Figure 5.

Residues involved in flavin and MS⁻binding and a potential dioxygen-binding site.A, extensive polar contacts are made to the phosphate head and hydroxyls of the ribityl arm. B, Isoalloxazine interacting residues are shown. Residues of the dioxygen reactivity motif generate a partial pocket at the re-face of FMN where dioxygen is proposed to bind. Dioxygen is modeled in red sphere and stick representation from alignment of the FMN isoalloxazine ring of MsuD with the FMN of O₂-bound RutA (Protein Data Bank ID 6SGG). The active site cavity is displayed as a gray surface.
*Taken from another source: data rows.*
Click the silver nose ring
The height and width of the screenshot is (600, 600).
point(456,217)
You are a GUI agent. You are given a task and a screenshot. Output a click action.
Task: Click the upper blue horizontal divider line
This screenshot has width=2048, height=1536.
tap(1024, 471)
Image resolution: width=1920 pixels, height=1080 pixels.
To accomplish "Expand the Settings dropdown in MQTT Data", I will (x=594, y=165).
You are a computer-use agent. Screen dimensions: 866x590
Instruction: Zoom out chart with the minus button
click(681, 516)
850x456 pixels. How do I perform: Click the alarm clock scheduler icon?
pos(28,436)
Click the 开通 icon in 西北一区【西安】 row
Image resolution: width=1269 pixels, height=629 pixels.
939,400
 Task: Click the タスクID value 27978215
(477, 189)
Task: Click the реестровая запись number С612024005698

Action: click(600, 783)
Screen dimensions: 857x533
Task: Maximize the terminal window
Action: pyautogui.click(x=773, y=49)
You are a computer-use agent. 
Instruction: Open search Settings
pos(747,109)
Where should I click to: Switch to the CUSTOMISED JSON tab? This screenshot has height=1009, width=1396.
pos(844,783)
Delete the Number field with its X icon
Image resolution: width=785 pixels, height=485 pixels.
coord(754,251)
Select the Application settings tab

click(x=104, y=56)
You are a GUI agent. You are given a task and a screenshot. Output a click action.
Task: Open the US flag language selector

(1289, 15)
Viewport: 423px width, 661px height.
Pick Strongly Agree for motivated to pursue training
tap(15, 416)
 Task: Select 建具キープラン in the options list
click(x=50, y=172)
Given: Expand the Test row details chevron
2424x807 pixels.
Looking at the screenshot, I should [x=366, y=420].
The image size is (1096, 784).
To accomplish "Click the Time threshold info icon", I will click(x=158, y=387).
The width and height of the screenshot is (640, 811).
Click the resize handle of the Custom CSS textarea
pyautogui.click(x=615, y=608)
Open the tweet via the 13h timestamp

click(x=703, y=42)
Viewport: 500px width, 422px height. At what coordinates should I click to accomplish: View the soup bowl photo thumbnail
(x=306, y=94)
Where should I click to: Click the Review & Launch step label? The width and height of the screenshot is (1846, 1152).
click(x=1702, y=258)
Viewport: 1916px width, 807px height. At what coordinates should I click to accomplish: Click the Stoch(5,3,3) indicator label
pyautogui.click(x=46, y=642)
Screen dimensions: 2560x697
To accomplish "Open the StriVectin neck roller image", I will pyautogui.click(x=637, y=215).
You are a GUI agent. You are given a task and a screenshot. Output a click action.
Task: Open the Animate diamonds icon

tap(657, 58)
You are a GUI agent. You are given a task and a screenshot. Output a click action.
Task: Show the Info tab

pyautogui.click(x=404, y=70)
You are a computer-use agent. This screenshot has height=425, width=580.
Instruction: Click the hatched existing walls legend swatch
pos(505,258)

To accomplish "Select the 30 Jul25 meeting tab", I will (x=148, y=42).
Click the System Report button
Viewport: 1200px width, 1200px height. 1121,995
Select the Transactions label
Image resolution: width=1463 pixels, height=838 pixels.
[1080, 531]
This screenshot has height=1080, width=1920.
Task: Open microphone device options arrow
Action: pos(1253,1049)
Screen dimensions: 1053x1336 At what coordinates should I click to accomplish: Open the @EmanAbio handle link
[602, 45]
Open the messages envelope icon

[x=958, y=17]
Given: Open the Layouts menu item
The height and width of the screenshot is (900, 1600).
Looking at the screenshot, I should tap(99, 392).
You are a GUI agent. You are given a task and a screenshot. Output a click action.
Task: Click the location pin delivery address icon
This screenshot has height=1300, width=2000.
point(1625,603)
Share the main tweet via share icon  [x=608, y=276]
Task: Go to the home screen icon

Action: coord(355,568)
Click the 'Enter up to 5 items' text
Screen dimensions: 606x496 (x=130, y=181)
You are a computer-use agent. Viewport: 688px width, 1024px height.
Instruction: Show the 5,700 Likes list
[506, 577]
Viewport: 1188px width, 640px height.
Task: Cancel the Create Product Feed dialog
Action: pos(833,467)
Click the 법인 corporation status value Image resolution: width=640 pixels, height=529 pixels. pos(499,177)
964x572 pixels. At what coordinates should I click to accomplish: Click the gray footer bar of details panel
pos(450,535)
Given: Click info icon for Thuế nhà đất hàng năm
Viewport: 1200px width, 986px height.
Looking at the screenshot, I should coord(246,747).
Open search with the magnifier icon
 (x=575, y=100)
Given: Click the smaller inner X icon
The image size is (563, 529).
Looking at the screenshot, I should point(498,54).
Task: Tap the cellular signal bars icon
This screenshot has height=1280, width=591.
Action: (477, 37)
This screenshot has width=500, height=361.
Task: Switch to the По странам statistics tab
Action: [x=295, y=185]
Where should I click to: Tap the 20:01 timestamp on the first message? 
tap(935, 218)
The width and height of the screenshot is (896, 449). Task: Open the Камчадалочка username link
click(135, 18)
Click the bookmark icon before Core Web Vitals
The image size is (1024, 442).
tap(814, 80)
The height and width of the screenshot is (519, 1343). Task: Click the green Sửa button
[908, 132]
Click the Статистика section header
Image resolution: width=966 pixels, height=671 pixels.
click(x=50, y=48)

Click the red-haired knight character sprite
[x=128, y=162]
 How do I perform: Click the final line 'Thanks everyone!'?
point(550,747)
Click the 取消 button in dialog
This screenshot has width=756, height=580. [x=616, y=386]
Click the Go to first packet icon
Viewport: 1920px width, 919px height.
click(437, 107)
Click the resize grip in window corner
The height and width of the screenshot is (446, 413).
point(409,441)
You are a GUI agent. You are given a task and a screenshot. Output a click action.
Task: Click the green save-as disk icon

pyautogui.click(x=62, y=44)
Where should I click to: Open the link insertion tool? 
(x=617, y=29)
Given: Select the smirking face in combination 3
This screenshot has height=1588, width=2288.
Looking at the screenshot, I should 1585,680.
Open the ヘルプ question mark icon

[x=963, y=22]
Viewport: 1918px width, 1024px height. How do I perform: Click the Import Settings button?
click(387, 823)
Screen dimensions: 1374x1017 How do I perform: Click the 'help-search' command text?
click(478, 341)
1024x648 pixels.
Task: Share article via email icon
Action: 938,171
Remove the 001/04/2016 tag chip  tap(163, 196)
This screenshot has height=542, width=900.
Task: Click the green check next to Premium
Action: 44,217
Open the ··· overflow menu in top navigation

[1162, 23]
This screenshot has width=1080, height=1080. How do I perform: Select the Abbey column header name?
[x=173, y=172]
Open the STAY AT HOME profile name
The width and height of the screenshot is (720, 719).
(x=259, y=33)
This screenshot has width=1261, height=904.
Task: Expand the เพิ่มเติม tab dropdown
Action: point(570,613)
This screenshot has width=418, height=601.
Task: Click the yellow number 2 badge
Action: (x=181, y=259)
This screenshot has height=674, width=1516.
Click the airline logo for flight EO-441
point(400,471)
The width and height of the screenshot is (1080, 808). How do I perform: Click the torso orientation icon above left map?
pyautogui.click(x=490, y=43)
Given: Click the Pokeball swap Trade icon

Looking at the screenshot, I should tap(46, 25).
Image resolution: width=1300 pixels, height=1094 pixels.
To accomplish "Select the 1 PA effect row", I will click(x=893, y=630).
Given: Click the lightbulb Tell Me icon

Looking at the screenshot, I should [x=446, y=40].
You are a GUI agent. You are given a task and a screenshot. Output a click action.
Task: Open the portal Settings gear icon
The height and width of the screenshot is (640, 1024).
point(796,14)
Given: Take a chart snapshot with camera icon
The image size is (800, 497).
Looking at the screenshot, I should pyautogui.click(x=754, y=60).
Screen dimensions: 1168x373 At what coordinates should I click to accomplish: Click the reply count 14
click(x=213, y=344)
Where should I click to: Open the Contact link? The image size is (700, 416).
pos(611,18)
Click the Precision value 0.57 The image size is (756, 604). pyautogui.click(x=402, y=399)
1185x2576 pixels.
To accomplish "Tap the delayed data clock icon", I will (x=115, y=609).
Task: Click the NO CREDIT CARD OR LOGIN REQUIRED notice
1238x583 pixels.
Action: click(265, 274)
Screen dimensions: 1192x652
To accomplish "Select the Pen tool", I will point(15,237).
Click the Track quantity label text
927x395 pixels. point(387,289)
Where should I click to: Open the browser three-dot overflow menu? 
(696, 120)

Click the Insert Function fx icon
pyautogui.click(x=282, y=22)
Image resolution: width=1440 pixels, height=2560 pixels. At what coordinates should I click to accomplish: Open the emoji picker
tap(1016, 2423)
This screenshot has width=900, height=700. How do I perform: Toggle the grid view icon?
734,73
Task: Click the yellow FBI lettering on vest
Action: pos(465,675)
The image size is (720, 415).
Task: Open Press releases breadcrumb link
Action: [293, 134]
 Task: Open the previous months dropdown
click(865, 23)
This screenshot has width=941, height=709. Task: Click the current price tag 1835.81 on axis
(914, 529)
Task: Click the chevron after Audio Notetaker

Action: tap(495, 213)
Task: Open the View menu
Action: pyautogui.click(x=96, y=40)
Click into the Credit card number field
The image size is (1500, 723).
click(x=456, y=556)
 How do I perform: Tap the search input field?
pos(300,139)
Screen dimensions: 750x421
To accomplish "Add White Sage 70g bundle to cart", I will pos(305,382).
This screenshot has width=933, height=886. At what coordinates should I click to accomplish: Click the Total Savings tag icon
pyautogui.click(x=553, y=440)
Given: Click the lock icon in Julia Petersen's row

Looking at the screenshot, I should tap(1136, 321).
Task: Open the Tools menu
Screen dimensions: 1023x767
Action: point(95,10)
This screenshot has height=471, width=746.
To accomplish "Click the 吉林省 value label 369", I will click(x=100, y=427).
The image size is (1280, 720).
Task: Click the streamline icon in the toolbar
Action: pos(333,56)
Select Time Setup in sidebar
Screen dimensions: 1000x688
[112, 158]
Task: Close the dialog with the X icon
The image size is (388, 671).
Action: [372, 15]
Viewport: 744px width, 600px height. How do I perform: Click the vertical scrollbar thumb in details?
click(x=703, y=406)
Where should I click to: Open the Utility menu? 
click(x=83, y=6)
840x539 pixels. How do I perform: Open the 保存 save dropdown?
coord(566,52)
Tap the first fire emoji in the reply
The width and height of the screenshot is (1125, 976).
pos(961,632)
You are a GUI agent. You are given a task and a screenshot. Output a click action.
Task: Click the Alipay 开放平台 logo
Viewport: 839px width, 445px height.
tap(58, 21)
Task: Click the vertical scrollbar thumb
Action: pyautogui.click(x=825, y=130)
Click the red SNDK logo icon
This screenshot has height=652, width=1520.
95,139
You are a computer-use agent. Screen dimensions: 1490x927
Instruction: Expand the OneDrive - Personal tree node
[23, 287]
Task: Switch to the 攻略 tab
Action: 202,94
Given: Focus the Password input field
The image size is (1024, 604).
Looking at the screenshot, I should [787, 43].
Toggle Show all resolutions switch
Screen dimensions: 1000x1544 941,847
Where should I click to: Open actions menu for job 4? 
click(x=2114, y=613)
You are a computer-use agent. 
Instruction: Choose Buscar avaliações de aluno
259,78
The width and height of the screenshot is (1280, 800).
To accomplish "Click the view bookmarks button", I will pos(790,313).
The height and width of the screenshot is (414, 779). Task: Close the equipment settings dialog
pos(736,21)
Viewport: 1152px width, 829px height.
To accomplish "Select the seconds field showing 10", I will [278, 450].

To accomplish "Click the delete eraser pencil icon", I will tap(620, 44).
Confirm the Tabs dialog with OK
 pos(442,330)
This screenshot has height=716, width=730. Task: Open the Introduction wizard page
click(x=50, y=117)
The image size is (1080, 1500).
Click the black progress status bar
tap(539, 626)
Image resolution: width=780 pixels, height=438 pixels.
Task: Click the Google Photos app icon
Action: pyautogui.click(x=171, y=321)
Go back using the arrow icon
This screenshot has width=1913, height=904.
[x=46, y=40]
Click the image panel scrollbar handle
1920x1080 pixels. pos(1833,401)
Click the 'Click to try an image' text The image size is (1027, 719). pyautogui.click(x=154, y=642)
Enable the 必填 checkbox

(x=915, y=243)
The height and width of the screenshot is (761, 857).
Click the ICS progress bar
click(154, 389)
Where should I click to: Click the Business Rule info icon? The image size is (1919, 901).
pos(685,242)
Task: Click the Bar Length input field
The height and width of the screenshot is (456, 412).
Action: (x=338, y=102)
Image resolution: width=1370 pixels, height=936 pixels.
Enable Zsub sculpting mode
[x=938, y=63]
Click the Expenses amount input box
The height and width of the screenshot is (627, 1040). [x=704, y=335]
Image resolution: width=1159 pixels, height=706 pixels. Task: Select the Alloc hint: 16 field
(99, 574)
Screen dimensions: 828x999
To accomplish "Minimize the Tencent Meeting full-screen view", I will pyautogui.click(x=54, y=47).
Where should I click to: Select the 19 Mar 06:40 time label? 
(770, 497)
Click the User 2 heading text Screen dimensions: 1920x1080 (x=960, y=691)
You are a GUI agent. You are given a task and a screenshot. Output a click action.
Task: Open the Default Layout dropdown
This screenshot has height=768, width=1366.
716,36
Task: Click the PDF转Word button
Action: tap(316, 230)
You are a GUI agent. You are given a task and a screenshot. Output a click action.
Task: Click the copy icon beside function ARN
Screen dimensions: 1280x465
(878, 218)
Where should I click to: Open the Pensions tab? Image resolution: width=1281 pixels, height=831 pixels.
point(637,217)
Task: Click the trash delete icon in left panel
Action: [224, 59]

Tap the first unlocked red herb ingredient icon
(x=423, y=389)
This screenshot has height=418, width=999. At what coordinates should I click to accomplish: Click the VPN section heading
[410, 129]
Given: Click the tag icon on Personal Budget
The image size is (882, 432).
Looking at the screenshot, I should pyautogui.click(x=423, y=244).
C, orientations of the ribityl arm and the loop of V295-G300 show alternate conformations within different chains of binary-soak MsuD (blue) in comparison with ternary-MsuD (green). An alternative orientation for α7_b of the lid region in chain H is observed to direct the active site lid away from the FMN-binding site. D, MS⁻ binding positions the methyl group of MS⁻ approximately 3.4 Å from the N5 of FMN. E, an overlay of ternary-MsuD (chain A), binary-MsuD (FMN-bound chain A and unliganded chain H), and unliganded MsuD (chain A) shows residues that have alternate conformations when FMN is not present. Colors are as follows: ternary-MsuD carbons, green; binary-MsuD carbons, white; unliganded-MsuD carbons, magenta; FMN carbons, cyan; MS⁻ carbon, gray; oxygen, red; nitrogen, blue; sulfur, yellow; phosphorus, orange; and waters, pink. F, sequence logos are shown for the sulfonate-binding motif of flavin-dependent alkanesulfonate monooxygenases with red stars for interacting residues.